Corporate profit margins and gross domestic product (GDP) are economic indicators that run in cycles and reveal a great deal about the state of the economy. Since World War II, these two metrics have tracked one another closely. When profit margins peak and then begin to recede, GDP has a tendency, usually around eight quarters later, to do the same. Contraction of the GDP for two or more consecutive quarters officially signals a recession. For this reason, economists have long viewed declining corporate margins as a harbinger of recession.

The most recent recession, the infamous Great Recession, which began in December 2007, coincided with the steepest corporate margin drop in recent memory, from 9 down to 2%. Profit margins -- and the economy -- began to recover in 2009, and margins peaked again at nearly 10% during the third quarter of 2014. They began to ebb, however, shortly thereafter, and as of the third quarter of 2015 have fallen by over 7%.

With many analysts calling for a recession in 2016, one of the most frequent metrics cited is the steep drop in corporate margins from late 2014. Every time a similar drop occurred in the last several decades, save for once in 1985, a recession followed.

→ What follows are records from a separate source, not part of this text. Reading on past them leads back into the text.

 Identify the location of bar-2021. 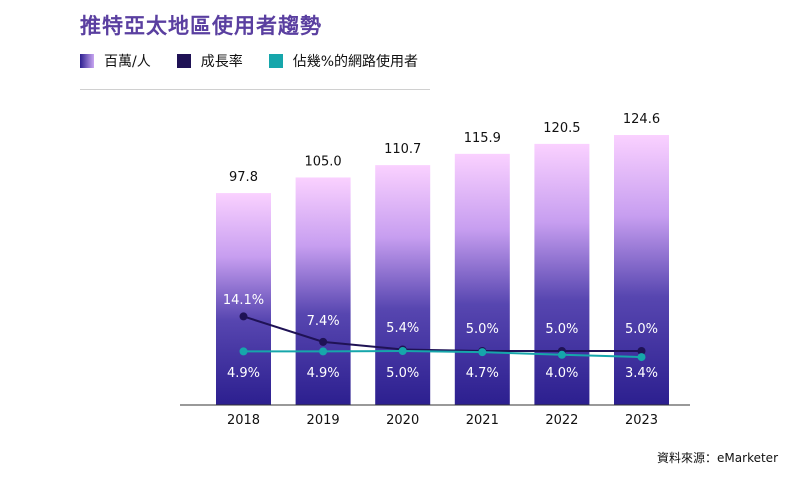
(482, 279).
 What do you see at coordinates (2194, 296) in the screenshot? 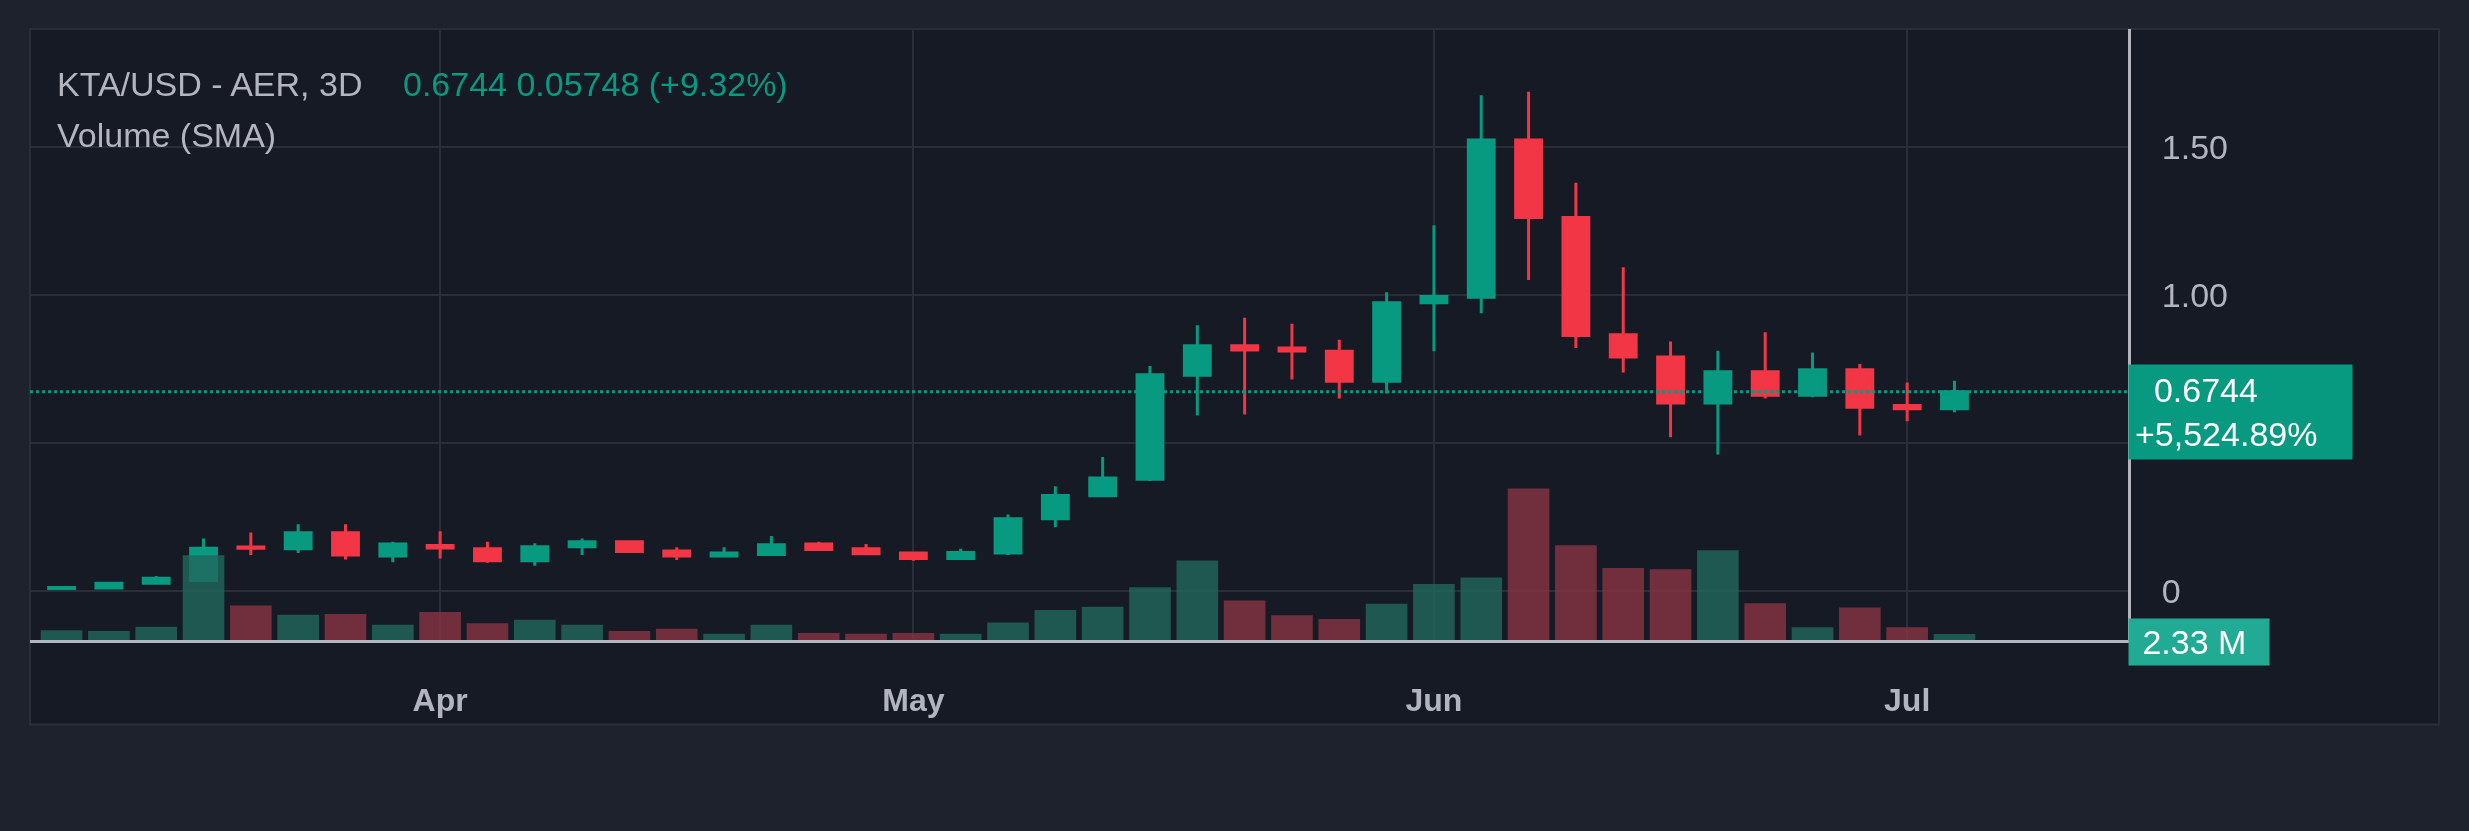
I see `y-tick-label: 1.00` at bounding box center [2194, 296].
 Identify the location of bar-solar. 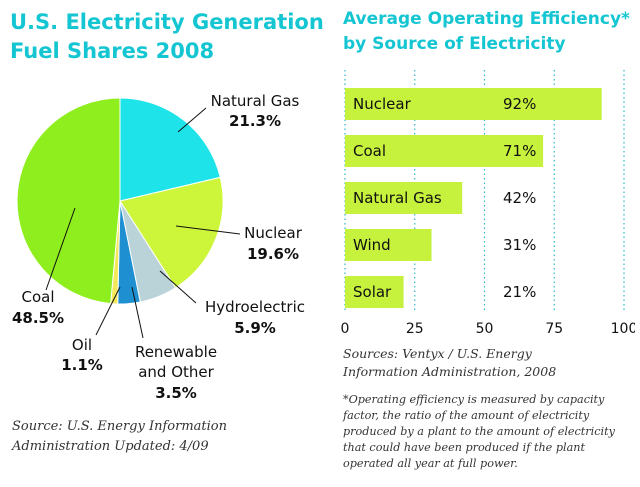
(374, 292).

What made 1985 a unique circumstance was that it resulted from an oil collapse severe enough to drive the entire average downward; that collapse, however, was mostly localized within the energy industry and managed not to affect the broader economy.

Corporate margin drops signal recessions for a couple of reasons. When the economy is in an expansionary cycle, companies across a broad spectrum of industries tend to achieve healthy margins. The ability to make profits in a healthy economy attracts competition, which, of course, drives prices downward and begins to narrow margins.

Once margins are squeezed to a level that endangers a company's financial position, its management has some tough choices to make. Either the company takes action to increase revenue while keeping costs the same, or, if this is not feasible, it must cut expenses to increase its margin. The first expense companies often target is wages and salaries, which means that when margin concerns present themselves, jobs disappear.

As unemployment ticks up, consumers begin pulling back on discretionary spending, either because their household incomes have been cut due to job loss or because they are hoarding every last dollar in fear of looming job loss. A spending pullback means less sales revenue flows into businesses, which causes the snowball set in motion by contracting margins to accelerate as companies cut expenses further to bring them in line with their dwindling revenues. This is the second reason deteriorating margins often foretell recessions. Frequently, they are the result of diminished revenues, another telltale sign of economic contraction.

This entire process, beginning with competition driving down margins and ending with two consecutive quarters of GDP contraction -- the official definition of recession -- takes some time to materialize, which is why, on average, eight quarters (or two full years) elapse between margins falling and a recession being declared.

What This Means for 2016

Margin losses that have occurred since 2014 have been much more widely distributed than in 1985, meaning the chance of at least some economic slowdown is strong. The jury is still out, however, on whether the United States will officially enter a recession in 2016. As of February 2016, many economic indicators are still reasonably strong, including jobs data and corporate earnings. Moreover, analysts point to a host of blue-chip stocks that still have profit margins above 20%, including Discover Financial Services, Johnson & Johnson and Oracle.

For many reasons, one being declining margins, a rosy economic outlook for 2016 is probably unrealistic. That said, signals are too mixed at this point to get too worked up over the specter of recession.